O funkeiro, cujo nome era Wagner Domingues Costa, morreu aos 49 anos às 15h20 de domingo (9) vítima de falência múltipla de órgãos em decorrência de um câncer no estômago. Ele deixou três esposas e 32 filhos.

O corpo do cantor chegou no Teatro João Caetano, Centro do Rio, por volta das 21h15 de segunda-feira para a segunda parte do velório. Pela manhã, o músico foi velado em Guarulhos, na Grande São Paulo, e seguiu por volta de 14h para o Rio.

Sílvia Regina, estava casada com o cantor há 20 anos. Ela diz que aprendeu com Catra a ter fé, a ter calma e acreditar que tudo vai dar certo.

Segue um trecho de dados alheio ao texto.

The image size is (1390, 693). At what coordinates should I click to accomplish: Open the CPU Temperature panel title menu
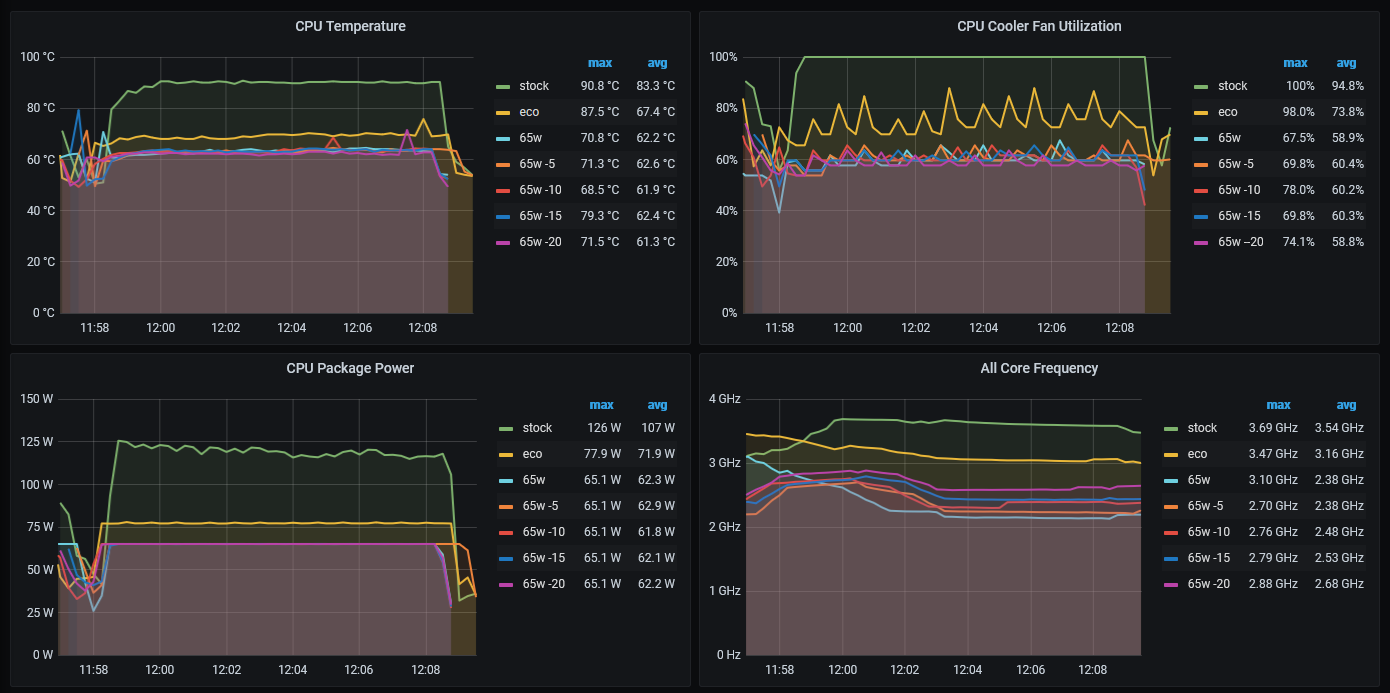pos(350,27)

“Ele era um cara muito inteligente. A cabeça dele sempre ia além. Ele falava: ‘calma, filha, isso vai passar. Não se desespera agora, senta, respira, conta até 10’. E eu aprendi”, disse a viúva de Catra.

O sepultamento de Mr. Catra será realizado às 10h desta terça (11) no Cemitério Jardim da Saudade-Sulacap,na Zona Oeste do Rio.

Catra ajudou a reformar igreja

Amigos de Catra há 7 anos, o pastor Hélio Bento Barbosa, de 57 anos, contou que conheceu o cantor através de sua esposa Silvia, que frequentava a igreja Assembleia de Deus, quando moravam em Vargem Grande, na Zona Oeste do Rio.

O pastor disse que fazia oração semanalmente na casa de Catra e virou um grande amigo da família. Em uma das idas à casa do funkeiro, Catra soube que estavam fazendo uma obra na igreja e perguntou o que o pastor precisava. O funkeiro enviou praticamente todo o material para a reforma.

“Uma pessoa carinhosa, um ajudados. O que estivesse no alcance dele para ele ajudar ele ajudava. Eu tinha um carinho muito grande por ele. Ele cumpriu a missão dele aqui”, contou o pastor Hélio Bento Barbosa.